EVERYONE is shocked and saddened at news of the tragic death of Mikaeel Kular. His disappearance resonated not just around his neighbourhood in Edinburgh, but all over the UK, as an outpouring of community and public concern showed itself in the form of on the ground volunteer searches, missing person posters and social media campaigns.
What gets us through these emotional moments is our ability to cope, our resources, our resilience, our strategies and our support networks.
Not every child grows up in an environment where life skills are encouraged during their development, just as not every parent is equally equipped to cope with the challenges of raising children. While we do not know how pertinent these issues were to Mikaeel’s short life, we know that far too many vulnerable children are growing up in Scotland at risk of harm, abuse and neglect.
Children 1st was founded as the RSSPCC 130 years ago by people who were concerned at seeing children they knew being abused and neglected. What drove them was their desire to change things for vulnerable children, to provide them not just with the protection of the law, but also protection through the actions of communities and people.
Yet very often, people are unsure what to do if they have a concern about a child. Sometimes people are afraid that they’ll get it wrong, they’re afraid that they will break up a family, or are afraid of false allegations against them for getting involved.
In almost all of the high profile cases involving the death of a child in recent years, people within the community were concerned about that child’s well-being but either did not act, or felt they were not taken seriously when they did.

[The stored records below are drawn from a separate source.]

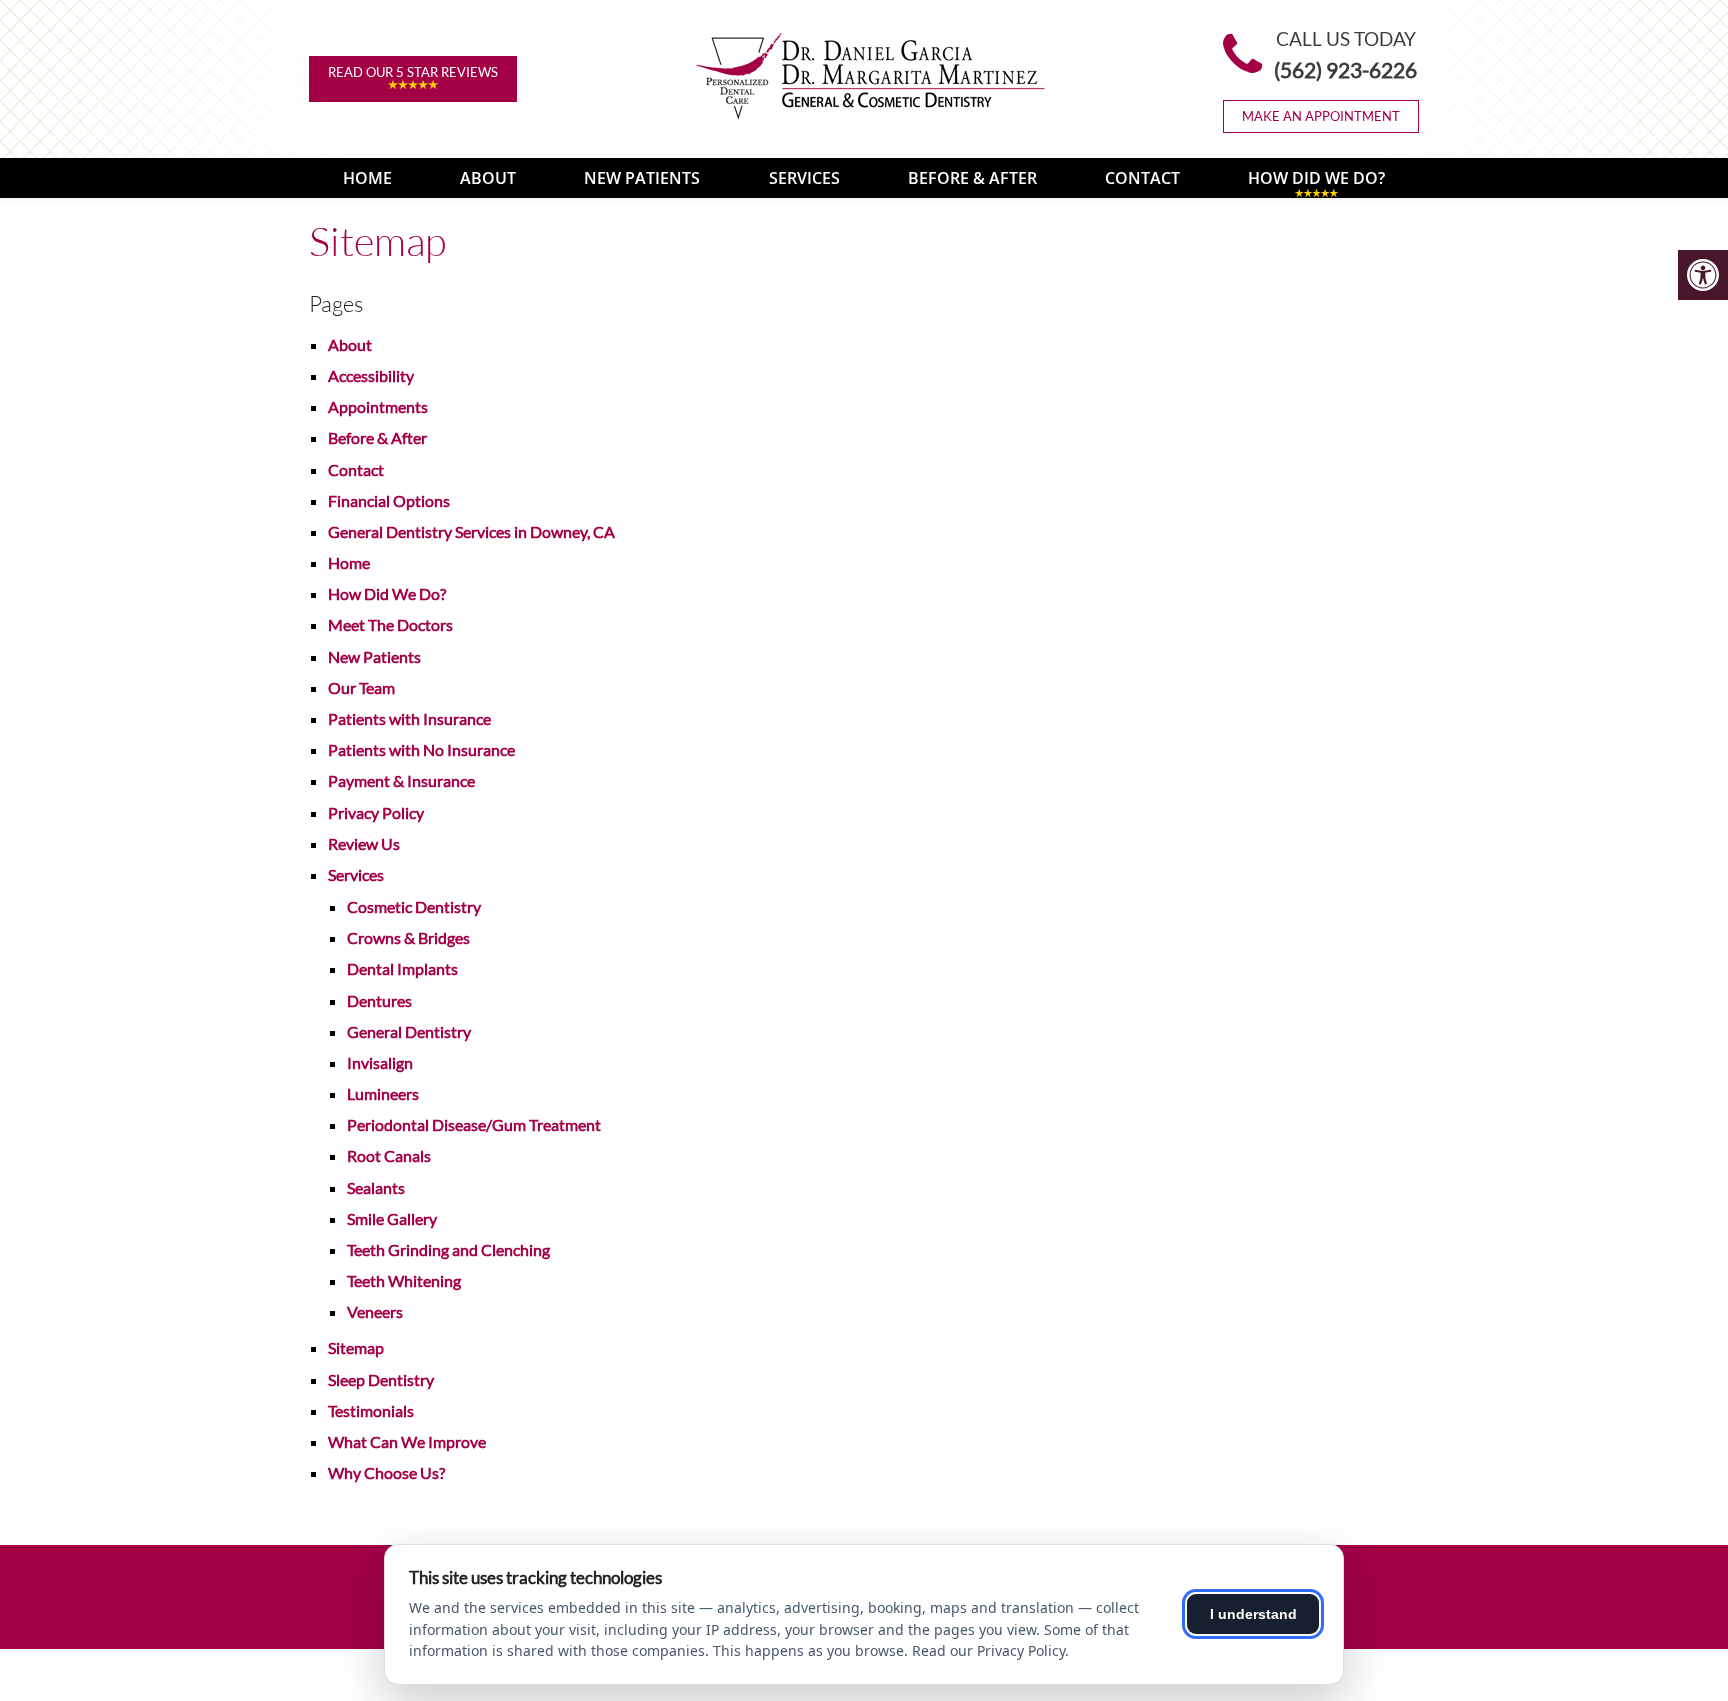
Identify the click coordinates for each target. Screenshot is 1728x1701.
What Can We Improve (407, 1441)
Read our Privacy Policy (988, 1650)
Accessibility (371, 375)
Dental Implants (402, 968)
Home (367, 178)
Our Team (361, 687)
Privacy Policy (376, 812)
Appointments (378, 406)
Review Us (364, 843)
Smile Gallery (392, 1218)
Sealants (376, 1187)
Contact (1142, 178)
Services (804, 178)
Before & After (972, 178)
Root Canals (389, 1155)
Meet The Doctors (390, 624)
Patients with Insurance (409, 718)
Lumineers (383, 1093)
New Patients (642, 178)
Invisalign (380, 1062)
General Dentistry (409, 1031)
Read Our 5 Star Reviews (413, 72)
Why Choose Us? (386, 1472)
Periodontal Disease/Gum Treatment (474, 1124)
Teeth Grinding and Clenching (448, 1249)
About (488, 178)
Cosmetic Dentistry (414, 906)
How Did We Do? (1316, 178)
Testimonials (371, 1410)
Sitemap (356, 1347)
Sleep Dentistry (381, 1379)
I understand (1253, 1614)
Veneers (375, 1311)
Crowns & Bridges (408, 937)
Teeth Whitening (404, 1280)
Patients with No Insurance (421, 749)
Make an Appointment (1321, 116)
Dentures (379, 1000)
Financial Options (389, 500)
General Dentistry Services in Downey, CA (471, 531)
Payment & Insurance (401, 780)
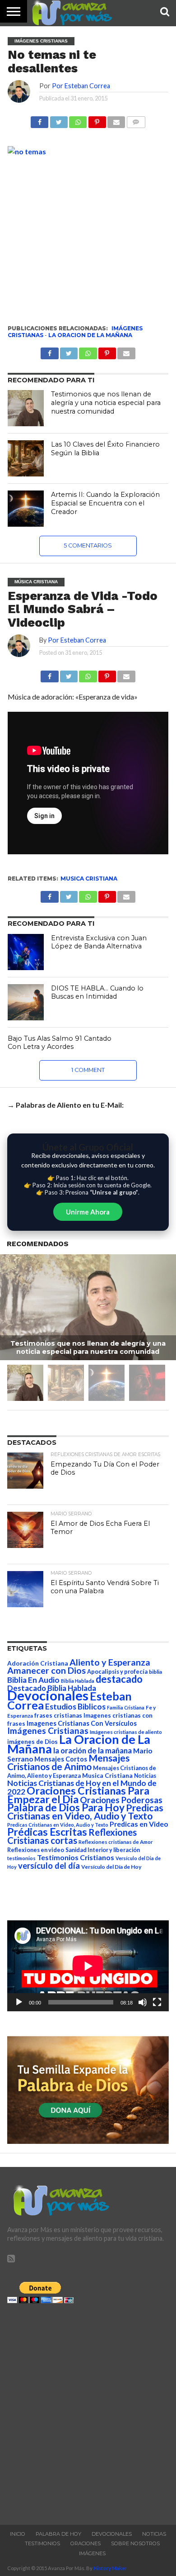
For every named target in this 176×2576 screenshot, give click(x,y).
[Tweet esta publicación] (58, 119)
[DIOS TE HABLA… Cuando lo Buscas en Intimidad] (26, 1002)
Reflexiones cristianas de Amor (116, 1842)
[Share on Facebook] (49, 674)
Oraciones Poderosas (121, 1800)
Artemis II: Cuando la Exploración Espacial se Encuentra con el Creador (105, 502)
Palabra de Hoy (58, 2534)
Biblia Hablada (77, 1681)
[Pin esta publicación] (97, 119)
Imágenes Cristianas (47, 1730)
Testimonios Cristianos (75, 1857)
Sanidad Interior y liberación (102, 1850)
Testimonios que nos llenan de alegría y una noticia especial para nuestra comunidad (106, 402)
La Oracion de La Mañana (90, 335)
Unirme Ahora (88, 1212)
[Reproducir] (18, 2002)
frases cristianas (58, 1715)
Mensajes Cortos (60, 1759)
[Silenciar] (142, 2002)
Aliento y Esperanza (109, 1662)
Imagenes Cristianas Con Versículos (82, 1723)
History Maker (110, 2568)
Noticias (145, 1775)
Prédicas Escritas (47, 1832)
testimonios (21, 1858)
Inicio (17, 2534)
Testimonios (42, 2543)
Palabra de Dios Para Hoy (66, 1807)
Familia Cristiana (125, 1707)
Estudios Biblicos (75, 1706)
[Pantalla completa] (157, 2002)
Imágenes (92, 2553)
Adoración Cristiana (37, 1663)
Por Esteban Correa (81, 86)
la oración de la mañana (92, 1750)
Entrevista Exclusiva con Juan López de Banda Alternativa (99, 942)
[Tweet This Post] (69, 674)
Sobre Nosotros (135, 2543)
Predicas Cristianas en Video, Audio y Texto (85, 1812)
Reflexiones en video (35, 1850)
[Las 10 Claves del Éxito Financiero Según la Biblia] (26, 458)
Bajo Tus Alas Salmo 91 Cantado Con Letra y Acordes (59, 1042)
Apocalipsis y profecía (117, 1671)
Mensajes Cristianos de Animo (68, 1762)
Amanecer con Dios (46, 1670)
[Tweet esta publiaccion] (69, 351)
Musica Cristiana (88, 878)
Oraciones (85, 2543)
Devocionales (47, 1695)
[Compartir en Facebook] (39, 119)
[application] (88, 1965)
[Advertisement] (88, 2412)
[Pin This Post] (107, 674)
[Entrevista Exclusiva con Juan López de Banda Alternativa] (26, 952)
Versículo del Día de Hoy (111, 1866)
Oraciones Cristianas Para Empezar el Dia (78, 1794)
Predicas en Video (139, 1823)
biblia (155, 1671)
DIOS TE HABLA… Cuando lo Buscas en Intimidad (97, 992)
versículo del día (49, 1866)
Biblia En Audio (33, 1680)
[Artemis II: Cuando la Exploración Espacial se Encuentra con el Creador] (26, 508)
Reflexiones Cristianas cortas (72, 1836)
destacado (119, 1679)
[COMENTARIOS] (135, 119)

It is people, not procedures, that keep children safe, and all of us have a responsibility to protect Scotland’s children. We must all ask what we can do to keep the children we know or see safe, although it was heartening to see how many were moved to act when Mikkaeel went missing.
As professionals, we need to respond to concerns when they are expressed by members of the public and focus on prevention rather than reaction when working with parents. From the work Children 1st does with young children, we know that the most vulnerable families often need more specific supports, including help with parenting skills, family relationships, attachment and child development. For many vulnerable families, these are the kind of essential services which children need to have if they are to have a better start in life .
As we hear more about the life of Mikaeel Kular in the coming days, I urge everyone in Scotland to play their part in keeping other children safe by not ignoring a child’s cry for help or turning a blind eye to vulnerable children.